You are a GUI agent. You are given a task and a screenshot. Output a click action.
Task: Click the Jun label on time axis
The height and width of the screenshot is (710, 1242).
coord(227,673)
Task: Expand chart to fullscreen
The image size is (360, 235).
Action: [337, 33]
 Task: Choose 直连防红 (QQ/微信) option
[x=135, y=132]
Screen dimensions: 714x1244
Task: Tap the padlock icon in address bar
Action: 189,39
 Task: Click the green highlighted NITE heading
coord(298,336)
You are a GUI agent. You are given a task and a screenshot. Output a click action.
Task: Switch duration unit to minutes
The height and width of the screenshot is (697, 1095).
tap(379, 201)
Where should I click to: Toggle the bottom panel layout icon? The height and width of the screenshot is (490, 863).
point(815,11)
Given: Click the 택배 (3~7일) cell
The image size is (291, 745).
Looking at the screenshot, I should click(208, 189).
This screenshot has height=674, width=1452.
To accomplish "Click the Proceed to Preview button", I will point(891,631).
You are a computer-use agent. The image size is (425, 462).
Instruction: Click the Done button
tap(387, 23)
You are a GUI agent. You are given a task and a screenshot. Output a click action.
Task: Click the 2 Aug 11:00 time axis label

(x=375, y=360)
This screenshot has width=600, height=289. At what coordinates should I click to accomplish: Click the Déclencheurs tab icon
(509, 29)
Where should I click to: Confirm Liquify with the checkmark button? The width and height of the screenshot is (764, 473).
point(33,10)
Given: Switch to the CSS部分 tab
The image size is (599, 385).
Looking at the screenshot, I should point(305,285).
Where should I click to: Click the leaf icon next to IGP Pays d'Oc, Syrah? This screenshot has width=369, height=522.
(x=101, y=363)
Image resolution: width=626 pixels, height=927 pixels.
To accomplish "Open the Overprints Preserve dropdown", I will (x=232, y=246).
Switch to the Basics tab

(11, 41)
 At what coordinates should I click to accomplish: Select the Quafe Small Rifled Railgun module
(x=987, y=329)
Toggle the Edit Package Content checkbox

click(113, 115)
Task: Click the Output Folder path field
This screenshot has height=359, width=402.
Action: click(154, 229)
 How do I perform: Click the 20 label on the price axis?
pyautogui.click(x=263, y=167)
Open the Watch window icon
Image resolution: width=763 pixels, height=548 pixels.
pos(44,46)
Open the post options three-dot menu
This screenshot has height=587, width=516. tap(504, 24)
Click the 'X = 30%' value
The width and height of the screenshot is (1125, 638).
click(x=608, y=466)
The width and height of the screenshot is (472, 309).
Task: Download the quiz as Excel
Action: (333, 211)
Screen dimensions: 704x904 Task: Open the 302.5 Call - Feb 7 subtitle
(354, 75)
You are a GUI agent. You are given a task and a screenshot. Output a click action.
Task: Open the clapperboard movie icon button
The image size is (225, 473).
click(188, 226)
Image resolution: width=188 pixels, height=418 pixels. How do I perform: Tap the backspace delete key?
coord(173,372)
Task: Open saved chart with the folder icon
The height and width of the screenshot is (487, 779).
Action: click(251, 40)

Exercise details
Copy the data above in full, character for character.

Solution for this problem
You are a GUI agent. You are given a task and a screenshot. Output a click action.
Task: Click the Jun label on time axis
The height and width of the screenshot is (710, 1242).
coord(227,673)
Task: Expand chart to fullscreen
The image size is (360, 235).
Action: [337, 33]
 Task: Choose 直连防红 (QQ/微信) option
[x=135, y=132]
Screen dimensions: 714x1244
Task: Tap the padlock icon in address bar
Action: 189,39
 Task: Click the green highlighted NITE heading
coord(298,336)
You are a GUI agent. You are given a task and a screenshot. Output a click action.
Task: Switch duration unit to minutes
The height and width of the screenshot is (697, 1095).
tap(379, 201)
Where should I click to: Toggle the bottom panel layout icon? The height and width of the screenshot is (490, 863).
point(815,11)
Given: Click the 택배 (3~7일) cell
The image size is (291, 745).
Looking at the screenshot, I should click(208, 189).
This screenshot has height=674, width=1452.
To accomplish "Click the Proceed to Preview button", I will point(891,631).
You are a computer-use agent. The image size is (425, 462).
Instruction: Click the Done button
tap(387, 23)
You are a GUI agent. You are given a task and a screenshot. Output a click action.
Task: Click the 2 Aug 11:00 time axis label

(x=375, y=360)
This screenshot has width=600, height=289. At what coordinates should I click to accomplish: Click the Déclencheurs tab icon
(509, 29)
Where should I click to: Confirm Liquify with the checkmark button? The width and height of the screenshot is (764, 473).
point(33,10)
Given: Switch to the CSS部分 tab
The image size is (599, 385).
Looking at the screenshot, I should point(305,285).
Where should I click to: Click the leaf icon next to IGP Pays d'Oc, Syrah? This screenshot has width=369, height=522.
(x=101, y=363)
Image resolution: width=626 pixels, height=927 pixels.
To accomplish "Open the Overprints Preserve dropdown", I will (x=232, y=246).
Switch to the Basics tab

(11, 41)
 At what coordinates should I click to accomplish: Select the Quafe Small Rifled Railgun module
(x=987, y=329)
Toggle the Edit Package Content checkbox

click(113, 115)
Task: Click the Output Folder path field
This screenshot has height=359, width=402.
Action: click(154, 229)
 How do I perform: Click the 20 label on the price axis?
pyautogui.click(x=263, y=167)
Open the Watch window icon
Image resolution: width=763 pixels, height=548 pixels.
pos(44,46)
Open the post options three-dot menu
This screenshot has height=587, width=516. tap(504, 24)
Click the 'X = 30%' value
The width and height of the screenshot is (1125, 638).
click(x=608, y=466)
The width and height of the screenshot is (472, 309).
Task: Download the quiz as Excel
Action: (333, 211)
Screen dimensions: 704x904 Task: Open the 302.5 Call - Feb 7 subtitle
(354, 75)
You are a GUI agent. You are given a task and a screenshot. Output a click action.
Task: Open the clapperboard movie icon button
The image size is (225, 473).
click(188, 226)
Image resolution: width=188 pixels, height=418 pixels. How do I perform: Tap the backspace delete key?
coord(173,372)
Task: Open saved chart with the folder icon
The height and width of the screenshot is (487, 779).
Action: click(251, 40)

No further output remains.